Data in this exercise:
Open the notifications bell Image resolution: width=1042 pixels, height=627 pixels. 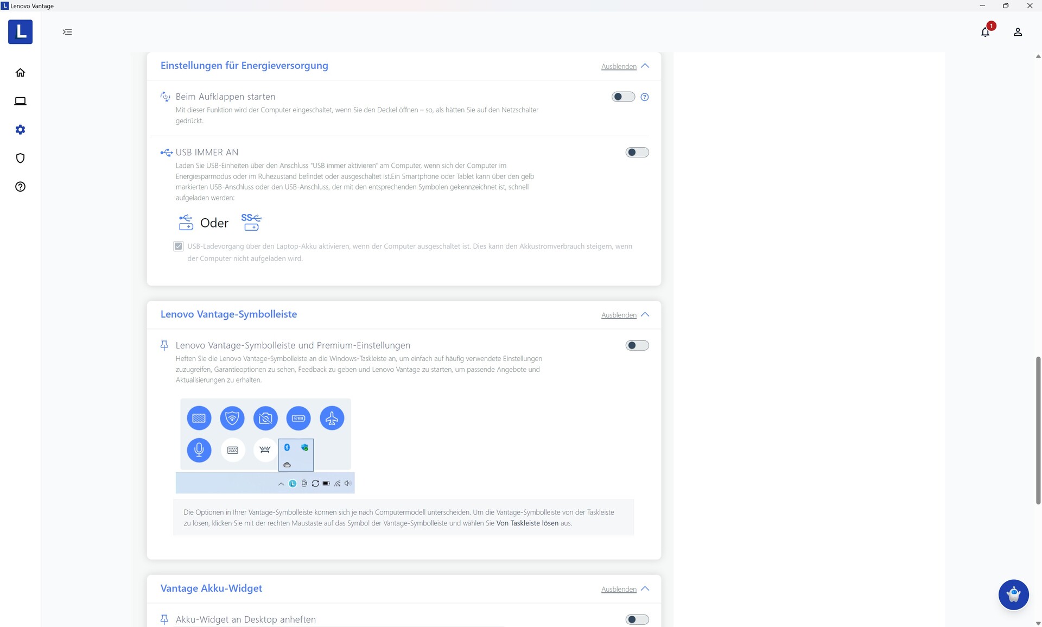point(985,32)
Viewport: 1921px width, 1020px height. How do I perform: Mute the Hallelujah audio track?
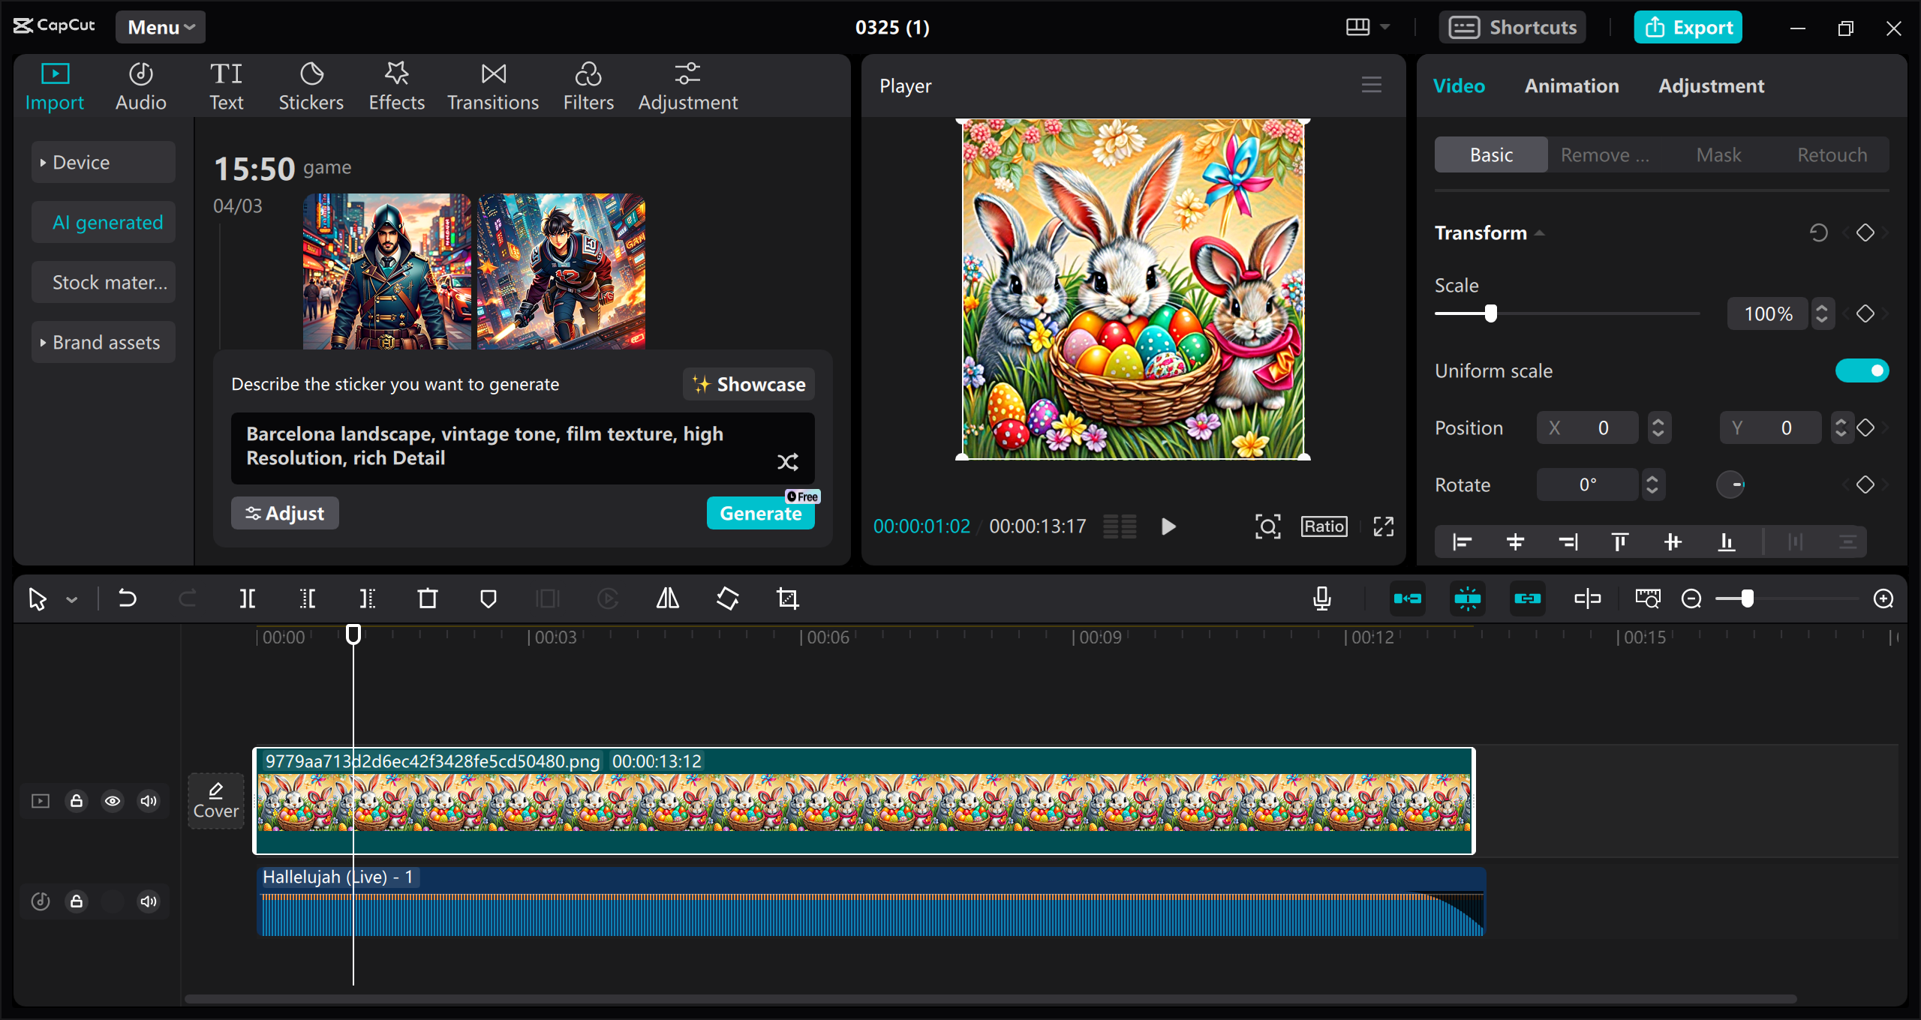point(148,902)
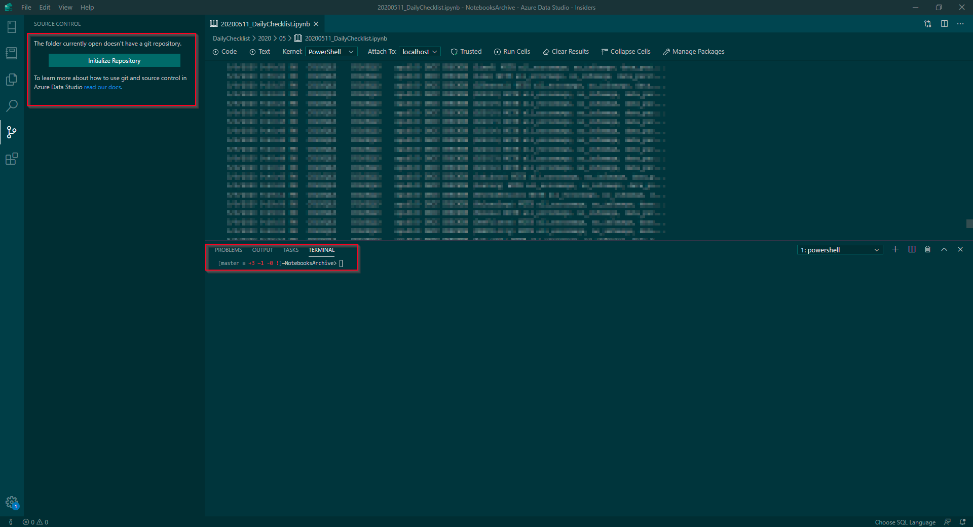Kill the active terminal

click(928, 249)
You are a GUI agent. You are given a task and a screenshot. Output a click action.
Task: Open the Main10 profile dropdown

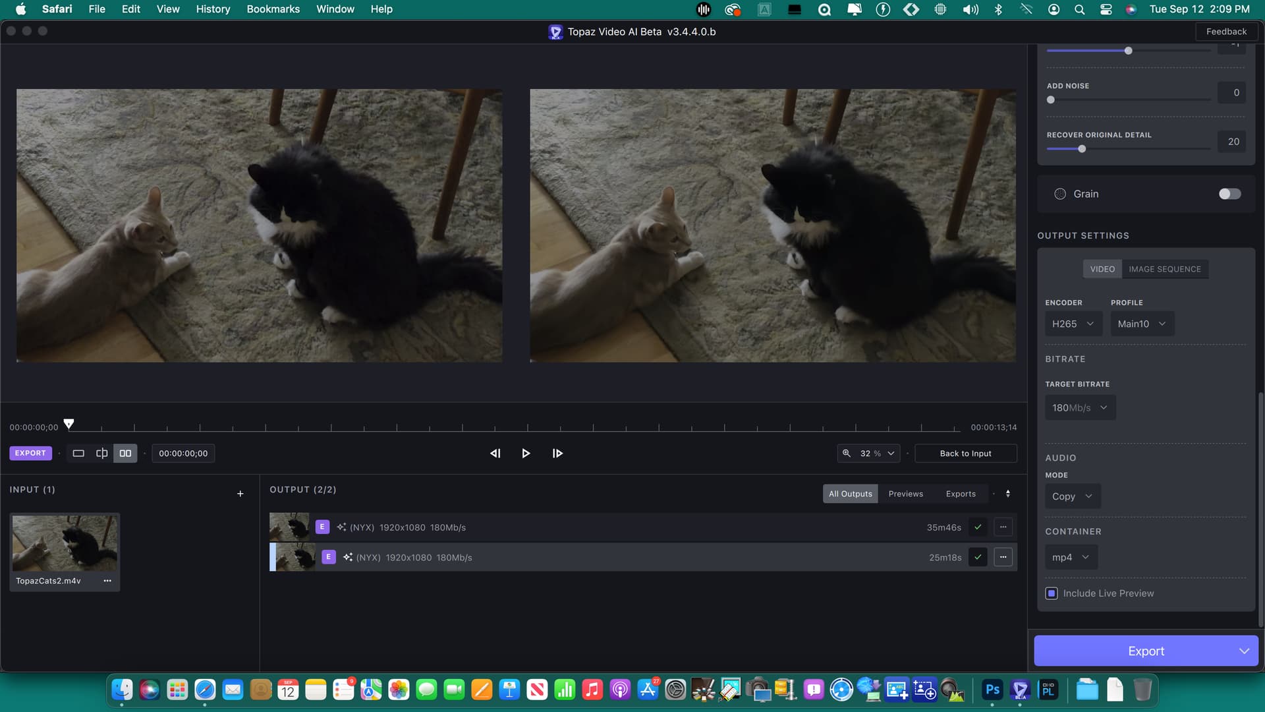click(x=1142, y=324)
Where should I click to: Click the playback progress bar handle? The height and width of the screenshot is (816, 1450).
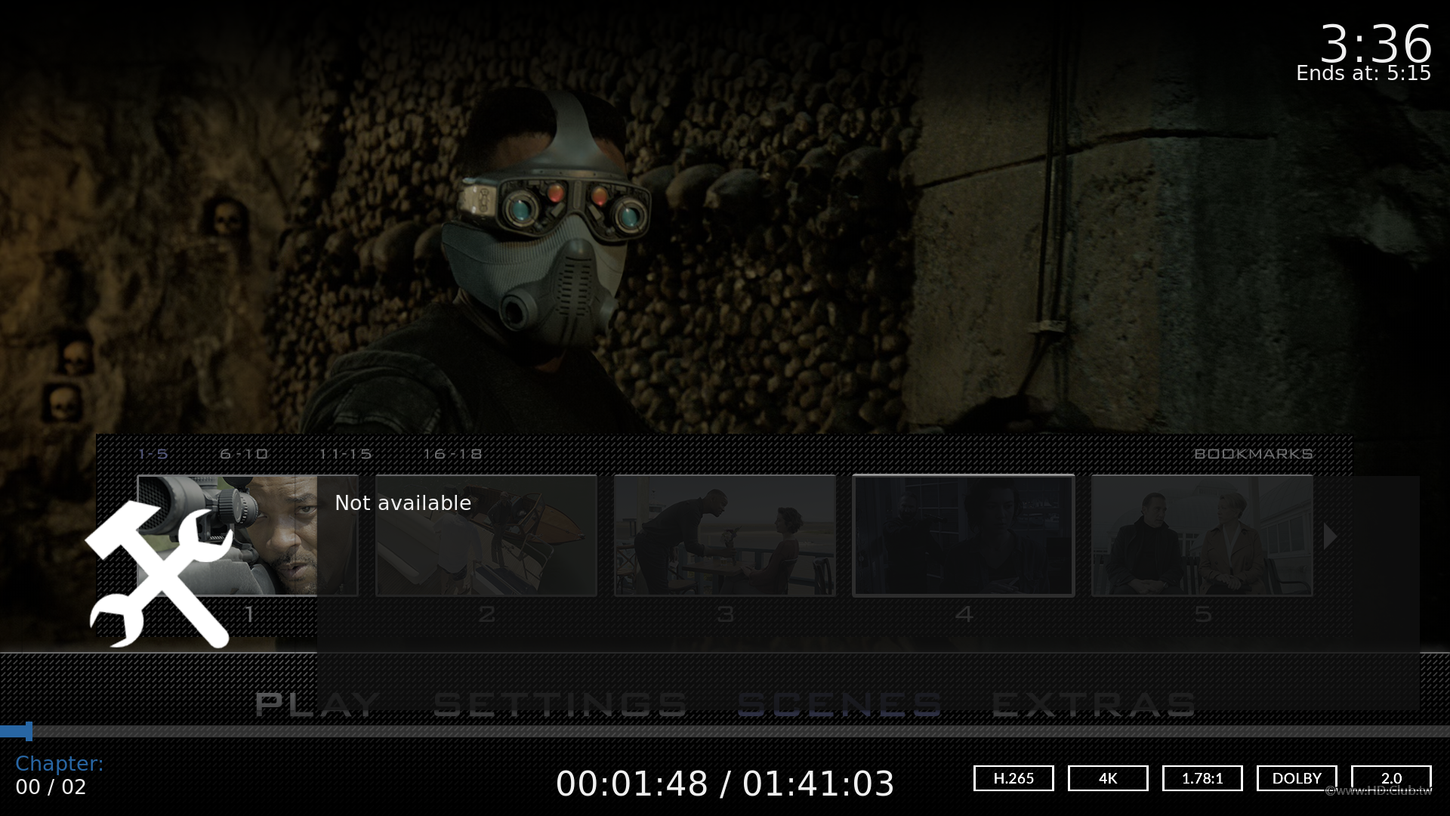click(29, 731)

Problem to solve: Return verbatim every line from the one holding "Viewport: 1921px width, 1020px" to the end of the records above. Do not copy the pictures.

Exercise response:
Viewport: 1921px width, 1020px height. How do I perform: Mute the Hallelujah audio track?
point(148,902)
Kill the active terminal

click(928, 249)
You are a GUI agent. You are given a task and a screenshot. Output a click action.
Task: Open the Main10 profile dropdown

click(x=1142, y=324)
Where should I click to: Click the playback progress bar handle? The height and width of the screenshot is (816, 1450).
click(29, 731)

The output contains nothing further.